You really have to do it until you don't get CO2 coming out of solution.

I've failed to degas enough, and had detectable CO2 in the finished product. Not enough to cause problems, but enough that I considered it a mistake on my part :)
 
I have also failed to degas enough and had corks flying around my shop. I guess for a beginner, such as I, that it may be difficult to know how much Co2 could still be in solution despite the amount of degassing I have done.
 
i have a wand attached to a drill and spun it until the battery died.. that seems to have worked.. they say that you can put a bit in your hydrometer tube, cover the other end with your hand and shake side to side.. as long as it doesn't "pop" too much when you remove your hand you should be good to go
 
I find a whip too slow, so I use a drill mounted degassing wand, in very short bursts.

You really have to do it until you don't get CO2 coming out of solution.

I've failed to degas enough, and had detectable CO2 in the finished product. Not enough to cause problems, but enough that I considered it a mistake on my part :)

Newbee degassing slightly off-topic question.
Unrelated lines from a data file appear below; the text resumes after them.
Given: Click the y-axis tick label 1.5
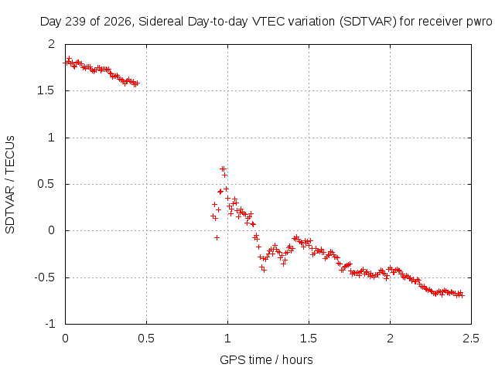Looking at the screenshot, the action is pyautogui.click(x=46, y=91).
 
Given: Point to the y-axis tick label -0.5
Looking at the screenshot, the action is pyautogui.click(x=45, y=278).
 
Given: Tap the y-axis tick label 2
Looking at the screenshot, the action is pyautogui.click(x=52, y=44).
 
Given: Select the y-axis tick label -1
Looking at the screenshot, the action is pyautogui.click(x=50, y=324).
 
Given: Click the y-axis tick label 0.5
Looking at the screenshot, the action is pyautogui.click(x=46, y=184).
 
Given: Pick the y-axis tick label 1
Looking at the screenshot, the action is pyautogui.click(x=52, y=138).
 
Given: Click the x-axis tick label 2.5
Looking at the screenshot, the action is pyautogui.click(x=471, y=339).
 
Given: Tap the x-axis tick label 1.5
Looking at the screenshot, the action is pyautogui.click(x=309, y=339).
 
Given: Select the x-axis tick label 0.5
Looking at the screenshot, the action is pyautogui.click(x=146, y=339).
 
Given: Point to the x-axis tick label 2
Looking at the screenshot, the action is pyautogui.click(x=390, y=339).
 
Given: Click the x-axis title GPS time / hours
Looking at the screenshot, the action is pyautogui.click(x=266, y=360).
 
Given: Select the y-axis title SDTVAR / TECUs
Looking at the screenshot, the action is pyautogui.click(x=10, y=185).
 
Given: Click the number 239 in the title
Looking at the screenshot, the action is pyautogui.click(x=76, y=22).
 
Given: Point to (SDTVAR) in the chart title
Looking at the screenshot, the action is pyautogui.click(x=368, y=22).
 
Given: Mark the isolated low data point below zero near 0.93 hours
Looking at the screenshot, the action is pyautogui.click(x=217, y=237).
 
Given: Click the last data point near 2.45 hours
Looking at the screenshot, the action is pyautogui.click(x=462, y=295).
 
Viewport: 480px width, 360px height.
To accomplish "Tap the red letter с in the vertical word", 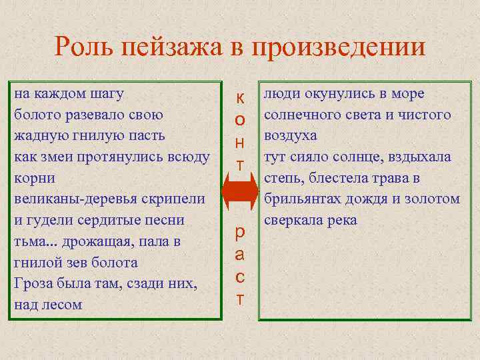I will [x=240, y=277].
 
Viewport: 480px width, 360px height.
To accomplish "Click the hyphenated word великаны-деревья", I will [x=76, y=199].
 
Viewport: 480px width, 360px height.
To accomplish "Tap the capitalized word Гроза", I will [x=33, y=283].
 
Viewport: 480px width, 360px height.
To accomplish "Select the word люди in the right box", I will [x=279, y=94].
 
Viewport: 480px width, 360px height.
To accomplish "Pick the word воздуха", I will [x=290, y=135].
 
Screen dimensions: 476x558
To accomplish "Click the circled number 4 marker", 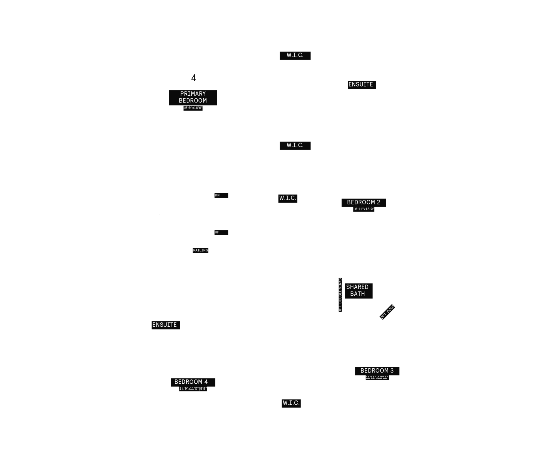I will pyautogui.click(x=193, y=78).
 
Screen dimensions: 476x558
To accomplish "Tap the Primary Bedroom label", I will pyautogui.click(x=193, y=97).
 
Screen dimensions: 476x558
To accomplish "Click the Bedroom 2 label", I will pyautogui.click(x=364, y=202).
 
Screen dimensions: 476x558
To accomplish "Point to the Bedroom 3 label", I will pyautogui.click(x=377, y=371).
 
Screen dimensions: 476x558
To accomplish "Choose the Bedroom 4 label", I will pyautogui.click(x=191, y=382).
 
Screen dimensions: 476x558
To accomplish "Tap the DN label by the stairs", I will pyautogui.click(x=217, y=195).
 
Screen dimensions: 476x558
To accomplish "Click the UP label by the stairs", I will pyautogui.click(x=217, y=232).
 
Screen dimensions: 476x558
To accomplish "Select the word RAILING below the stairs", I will pyautogui.click(x=201, y=250).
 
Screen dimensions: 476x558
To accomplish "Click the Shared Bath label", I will pyautogui.click(x=357, y=290).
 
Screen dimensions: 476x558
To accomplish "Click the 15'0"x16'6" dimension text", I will pyautogui.click(x=193, y=108).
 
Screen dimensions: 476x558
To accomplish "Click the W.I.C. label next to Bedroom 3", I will pyautogui.click(x=291, y=403).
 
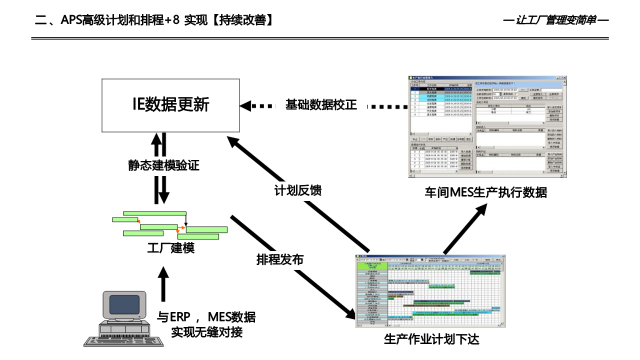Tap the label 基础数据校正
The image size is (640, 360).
pos(321,105)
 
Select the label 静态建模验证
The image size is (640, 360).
pos(164,165)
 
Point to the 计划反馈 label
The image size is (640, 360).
pos(298,190)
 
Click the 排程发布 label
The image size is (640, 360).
pos(280,260)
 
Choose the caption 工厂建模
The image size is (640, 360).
pos(170,248)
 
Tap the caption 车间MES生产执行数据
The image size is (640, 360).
pos(486,192)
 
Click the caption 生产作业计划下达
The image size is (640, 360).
pos(431,340)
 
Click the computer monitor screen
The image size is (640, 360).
pos(124,304)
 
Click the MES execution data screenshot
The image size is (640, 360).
pos(487,126)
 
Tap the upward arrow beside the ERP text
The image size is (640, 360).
pos(162,290)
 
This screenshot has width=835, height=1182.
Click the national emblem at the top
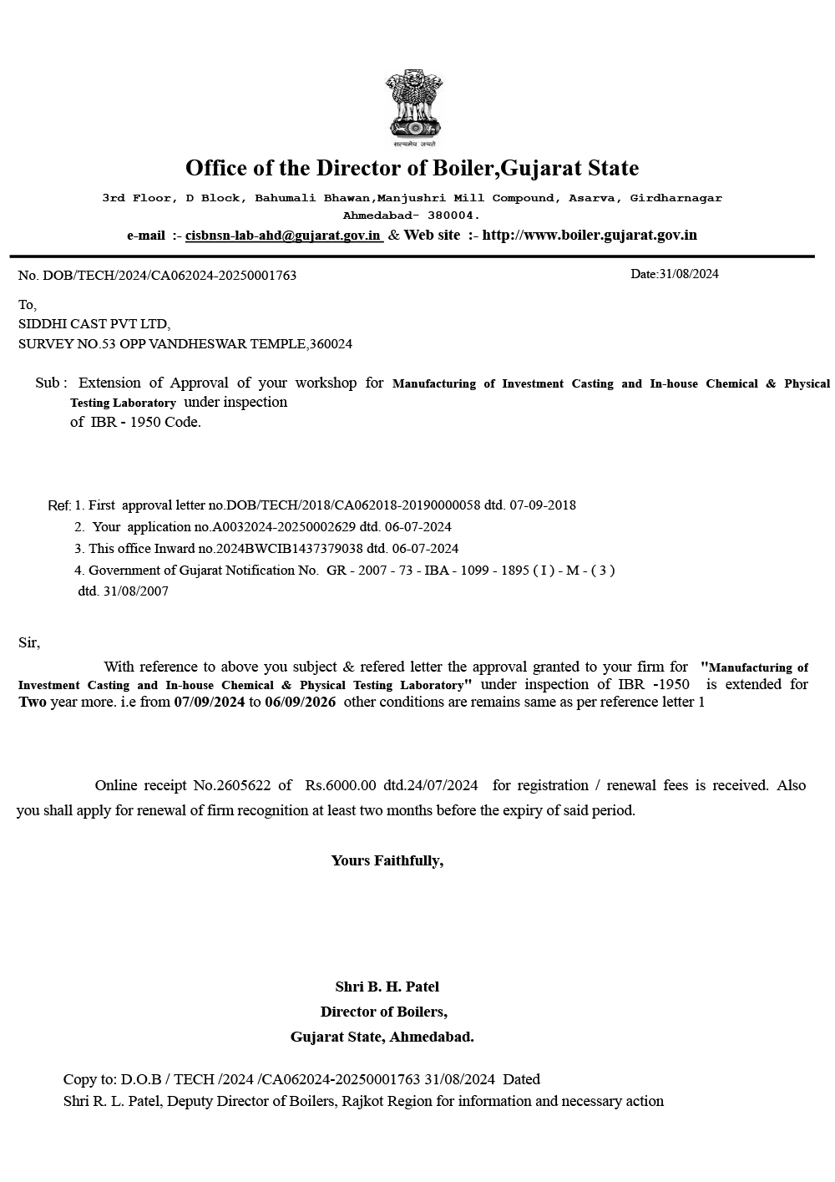(x=413, y=107)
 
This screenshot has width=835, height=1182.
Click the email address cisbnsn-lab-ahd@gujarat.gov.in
(x=283, y=236)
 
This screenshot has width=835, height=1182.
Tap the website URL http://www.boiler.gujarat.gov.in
(x=590, y=235)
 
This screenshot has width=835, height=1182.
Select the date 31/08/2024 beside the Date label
(x=689, y=274)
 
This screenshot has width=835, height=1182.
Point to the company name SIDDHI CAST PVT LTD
(x=94, y=324)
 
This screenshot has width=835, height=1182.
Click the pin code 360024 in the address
(x=332, y=344)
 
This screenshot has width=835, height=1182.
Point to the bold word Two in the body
(x=33, y=703)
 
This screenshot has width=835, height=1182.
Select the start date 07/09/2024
(x=210, y=703)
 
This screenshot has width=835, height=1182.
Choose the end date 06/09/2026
(x=301, y=703)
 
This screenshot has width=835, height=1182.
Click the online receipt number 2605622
(x=244, y=785)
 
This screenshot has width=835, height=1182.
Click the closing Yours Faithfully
(x=387, y=861)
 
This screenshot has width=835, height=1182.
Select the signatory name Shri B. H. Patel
(x=387, y=987)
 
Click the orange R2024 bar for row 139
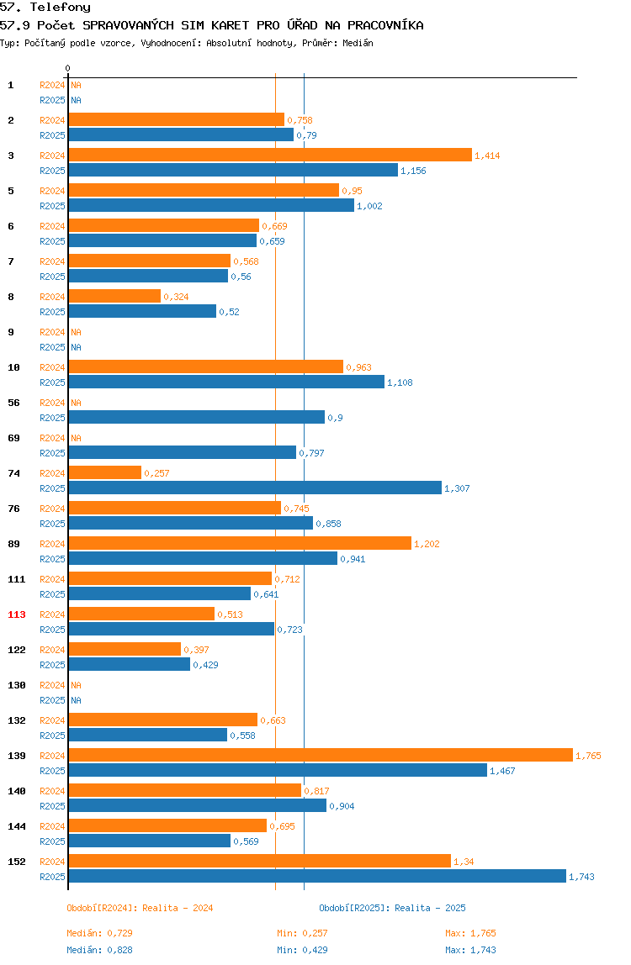(x=321, y=755)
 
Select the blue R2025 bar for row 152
(x=317, y=877)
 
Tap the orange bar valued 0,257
(x=105, y=472)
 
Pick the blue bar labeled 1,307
(x=255, y=488)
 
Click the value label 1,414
(x=487, y=156)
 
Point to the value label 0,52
(x=229, y=312)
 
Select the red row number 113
(x=17, y=614)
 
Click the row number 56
(x=13, y=403)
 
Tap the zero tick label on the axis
(x=68, y=68)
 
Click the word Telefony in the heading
(x=61, y=8)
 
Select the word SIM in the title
(x=193, y=25)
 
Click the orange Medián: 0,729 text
(x=100, y=933)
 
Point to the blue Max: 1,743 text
(x=471, y=950)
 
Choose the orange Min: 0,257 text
(x=302, y=933)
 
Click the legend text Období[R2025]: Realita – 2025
(x=393, y=908)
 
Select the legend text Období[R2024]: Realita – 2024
(x=140, y=908)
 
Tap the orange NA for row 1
(x=76, y=85)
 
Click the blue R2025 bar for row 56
(x=197, y=417)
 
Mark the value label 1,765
(x=588, y=756)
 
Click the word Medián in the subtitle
(x=358, y=43)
I do the same as you, short bursts with degassing wand - Wine's have cleared, and taste ok to me - but one person's ok may be another person's vinegar!

Is the CO2 detectable by taste, cork "pop" when pulled, or ? .

I'm starting a combination of degassing with a wand, and bulk-aging for 3~6 months, just to make sure wine is degassed! :D

Fred
 
Is the CO2 detectable by taste, cork "pop" when pulled, or ? .


Fred


It can be all of them
sometimes you can just see it.
If you buy a gallon of Carlo Rossi (everyone needs another 4L jug) you'll see poorly degassed wine. I don't they ever degassed a batch, some of it is almost fizzy.